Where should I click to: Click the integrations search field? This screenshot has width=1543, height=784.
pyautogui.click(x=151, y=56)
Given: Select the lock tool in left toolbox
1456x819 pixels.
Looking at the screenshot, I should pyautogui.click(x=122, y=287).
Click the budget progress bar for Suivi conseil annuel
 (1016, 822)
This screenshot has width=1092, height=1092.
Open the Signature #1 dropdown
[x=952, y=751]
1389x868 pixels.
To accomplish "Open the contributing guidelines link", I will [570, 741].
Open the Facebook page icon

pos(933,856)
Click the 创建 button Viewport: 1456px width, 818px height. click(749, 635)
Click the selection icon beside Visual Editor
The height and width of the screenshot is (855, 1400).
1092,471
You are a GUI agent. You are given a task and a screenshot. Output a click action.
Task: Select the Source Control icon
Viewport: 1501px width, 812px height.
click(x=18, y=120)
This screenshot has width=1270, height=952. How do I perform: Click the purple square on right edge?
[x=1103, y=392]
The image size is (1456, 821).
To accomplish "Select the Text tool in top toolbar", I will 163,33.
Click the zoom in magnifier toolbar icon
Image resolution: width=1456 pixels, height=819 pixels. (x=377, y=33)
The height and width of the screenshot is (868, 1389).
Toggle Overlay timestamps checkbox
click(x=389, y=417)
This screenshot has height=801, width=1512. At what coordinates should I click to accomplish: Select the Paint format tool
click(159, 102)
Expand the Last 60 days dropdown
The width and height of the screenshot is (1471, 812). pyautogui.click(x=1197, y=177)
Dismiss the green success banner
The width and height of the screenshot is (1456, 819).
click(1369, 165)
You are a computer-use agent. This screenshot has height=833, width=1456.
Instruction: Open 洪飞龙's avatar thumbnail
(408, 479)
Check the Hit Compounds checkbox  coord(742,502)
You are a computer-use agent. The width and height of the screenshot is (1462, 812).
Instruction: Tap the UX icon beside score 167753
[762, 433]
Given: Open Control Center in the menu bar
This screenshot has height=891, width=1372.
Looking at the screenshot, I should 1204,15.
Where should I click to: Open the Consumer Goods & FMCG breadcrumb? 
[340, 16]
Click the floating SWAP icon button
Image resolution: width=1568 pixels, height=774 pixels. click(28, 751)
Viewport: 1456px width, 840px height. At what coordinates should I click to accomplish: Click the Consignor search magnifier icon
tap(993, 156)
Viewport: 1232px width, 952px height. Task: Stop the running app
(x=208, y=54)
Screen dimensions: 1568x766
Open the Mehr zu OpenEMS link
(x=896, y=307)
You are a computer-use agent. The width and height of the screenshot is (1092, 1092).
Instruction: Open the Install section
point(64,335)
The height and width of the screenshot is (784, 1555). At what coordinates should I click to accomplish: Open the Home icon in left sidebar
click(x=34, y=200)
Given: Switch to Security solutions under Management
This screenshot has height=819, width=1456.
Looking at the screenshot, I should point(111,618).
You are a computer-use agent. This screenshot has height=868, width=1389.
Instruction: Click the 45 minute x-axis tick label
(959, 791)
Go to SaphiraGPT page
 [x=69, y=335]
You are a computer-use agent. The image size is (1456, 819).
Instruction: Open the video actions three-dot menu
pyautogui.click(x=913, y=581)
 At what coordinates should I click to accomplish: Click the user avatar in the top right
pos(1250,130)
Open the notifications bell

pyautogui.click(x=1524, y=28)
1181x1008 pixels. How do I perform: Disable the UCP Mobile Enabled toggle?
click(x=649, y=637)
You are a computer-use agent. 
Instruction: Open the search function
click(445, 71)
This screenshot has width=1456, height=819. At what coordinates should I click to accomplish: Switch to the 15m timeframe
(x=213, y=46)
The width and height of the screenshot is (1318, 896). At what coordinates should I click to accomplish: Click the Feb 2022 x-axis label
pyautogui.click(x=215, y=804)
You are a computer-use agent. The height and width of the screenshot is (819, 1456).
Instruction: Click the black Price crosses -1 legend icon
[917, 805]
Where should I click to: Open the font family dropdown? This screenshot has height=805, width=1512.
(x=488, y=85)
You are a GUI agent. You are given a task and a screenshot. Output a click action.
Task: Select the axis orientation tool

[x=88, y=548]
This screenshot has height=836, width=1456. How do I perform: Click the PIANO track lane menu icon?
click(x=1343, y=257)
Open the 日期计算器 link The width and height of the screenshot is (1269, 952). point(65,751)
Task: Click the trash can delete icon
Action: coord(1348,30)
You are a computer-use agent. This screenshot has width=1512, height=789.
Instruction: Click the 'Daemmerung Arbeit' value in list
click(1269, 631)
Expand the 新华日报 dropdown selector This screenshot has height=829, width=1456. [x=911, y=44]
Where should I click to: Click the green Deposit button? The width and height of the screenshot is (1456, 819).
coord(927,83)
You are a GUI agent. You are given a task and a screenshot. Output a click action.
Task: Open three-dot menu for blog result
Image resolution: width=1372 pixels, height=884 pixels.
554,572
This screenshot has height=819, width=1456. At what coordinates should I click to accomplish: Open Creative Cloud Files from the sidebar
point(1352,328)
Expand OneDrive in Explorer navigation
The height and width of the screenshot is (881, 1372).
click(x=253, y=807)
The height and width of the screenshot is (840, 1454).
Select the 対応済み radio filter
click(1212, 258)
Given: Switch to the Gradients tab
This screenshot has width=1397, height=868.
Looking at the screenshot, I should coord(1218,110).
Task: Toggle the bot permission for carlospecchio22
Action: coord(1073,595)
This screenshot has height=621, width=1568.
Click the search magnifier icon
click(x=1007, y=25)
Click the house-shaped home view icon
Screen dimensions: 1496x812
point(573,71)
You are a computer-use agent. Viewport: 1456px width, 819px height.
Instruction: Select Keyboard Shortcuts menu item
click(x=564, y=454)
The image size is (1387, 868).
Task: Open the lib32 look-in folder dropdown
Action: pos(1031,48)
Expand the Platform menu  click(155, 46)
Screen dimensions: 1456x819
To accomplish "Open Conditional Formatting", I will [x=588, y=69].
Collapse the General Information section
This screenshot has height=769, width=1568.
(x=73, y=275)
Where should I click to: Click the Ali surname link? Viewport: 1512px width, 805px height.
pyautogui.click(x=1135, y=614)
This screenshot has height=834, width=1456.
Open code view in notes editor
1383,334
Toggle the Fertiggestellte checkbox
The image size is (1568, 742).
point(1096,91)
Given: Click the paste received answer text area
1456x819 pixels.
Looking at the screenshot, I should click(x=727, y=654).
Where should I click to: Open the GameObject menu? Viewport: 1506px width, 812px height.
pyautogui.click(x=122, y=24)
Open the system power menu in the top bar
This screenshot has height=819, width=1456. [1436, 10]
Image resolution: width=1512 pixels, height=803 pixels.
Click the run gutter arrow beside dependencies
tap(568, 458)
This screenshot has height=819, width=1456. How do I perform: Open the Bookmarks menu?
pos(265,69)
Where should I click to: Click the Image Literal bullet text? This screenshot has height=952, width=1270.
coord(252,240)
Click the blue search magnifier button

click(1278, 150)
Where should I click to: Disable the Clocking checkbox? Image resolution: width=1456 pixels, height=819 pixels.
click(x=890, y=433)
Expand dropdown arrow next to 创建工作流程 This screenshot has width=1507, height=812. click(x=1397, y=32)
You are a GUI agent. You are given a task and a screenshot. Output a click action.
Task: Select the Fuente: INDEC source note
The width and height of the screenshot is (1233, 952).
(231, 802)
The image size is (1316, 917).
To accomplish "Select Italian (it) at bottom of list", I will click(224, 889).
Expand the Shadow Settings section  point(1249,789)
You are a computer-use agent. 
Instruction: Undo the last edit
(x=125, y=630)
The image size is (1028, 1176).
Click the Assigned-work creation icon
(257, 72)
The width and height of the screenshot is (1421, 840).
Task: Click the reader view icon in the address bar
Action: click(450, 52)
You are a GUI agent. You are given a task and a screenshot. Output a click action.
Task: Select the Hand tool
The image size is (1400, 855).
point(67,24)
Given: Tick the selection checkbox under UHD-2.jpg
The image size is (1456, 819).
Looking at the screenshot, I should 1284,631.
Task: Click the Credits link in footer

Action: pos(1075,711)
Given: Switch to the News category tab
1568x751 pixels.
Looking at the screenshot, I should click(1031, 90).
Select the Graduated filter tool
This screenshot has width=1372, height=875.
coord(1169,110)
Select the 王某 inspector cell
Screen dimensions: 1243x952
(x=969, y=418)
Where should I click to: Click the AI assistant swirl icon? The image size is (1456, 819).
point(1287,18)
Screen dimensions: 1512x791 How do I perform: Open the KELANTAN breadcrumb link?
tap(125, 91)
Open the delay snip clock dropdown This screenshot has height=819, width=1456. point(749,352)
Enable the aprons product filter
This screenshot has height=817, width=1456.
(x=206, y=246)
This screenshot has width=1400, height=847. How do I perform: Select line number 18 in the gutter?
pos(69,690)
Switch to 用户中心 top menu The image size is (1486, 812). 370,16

### DIRECTIONS FOR THIS TASK:
Take the lines above from the one containing "Task: Select the axis orientation tool" to the one containing "Screen dimensions: 1456x819" and retype them exactly, both ends included, with nothing added.

### ANSWER SECTION:
Task: Select the axis orientation tool

[x=88, y=548]
This screenshot has height=836, width=1456. How do I perform: Click the PIANO track lane menu icon?
click(x=1343, y=257)
Open the 日期计算器 link The width and height of the screenshot is (1269, 952). point(65,751)
Task: Click the trash can delete icon
Action: coord(1348,30)
You are a computer-use agent. This screenshot has width=1512, height=789.
Instruction: Click the 'Daemmerung Arbeit' value in list
click(1269, 631)
Expand the 新华日报 dropdown selector This screenshot has height=829, width=1456. [x=911, y=44]
Where should I click to: Click the green Deposit button? The width and height of the screenshot is (1456, 819).
coord(927,83)
You are a GUI agent. You are given a task and a screenshot. Output a click action.
Task: Open three-dot menu for blog result
Image resolution: width=1372 pixels, height=884 pixels.
554,572
This screenshot has height=819, width=1456. At what coordinates should I click to accomplish: Open Creative Cloud Files from the sidebar
point(1352,328)
Expand OneDrive in Explorer navigation
The height and width of the screenshot is (881, 1372).
click(x=253, y=807)
The height and width of the screenshot is (840, 1454).
Select the 対応済み radio filter
click(1212, 258)
Given: Switch to the Gradients tab
This screenshot has width=1397, height=868.
Looking at the screenshot, I should coord(1218,110).
Task: Toggle the bot permission for carlospecchio22
Action: coord(1073,595)
This screenshot has height=621, width=1568.
Click the search magnifier icon
click(x=1007, y=25)
Click the house-shaped home view icon
Screen dimensions: 1496x812
point(573,71)
You are a computer-use agent. Viewport: 1456px width, 819px height.
Instruction: Select Keyboard Shortcuts menu item
click(x=564, y=454)
The image size is (1387, 868).
Task: Open the lib32 look-in folder dropdown
Action: pos(1031,48)
Expand the Platform menu  click(155, 46)
Screen dimensions: 1456x819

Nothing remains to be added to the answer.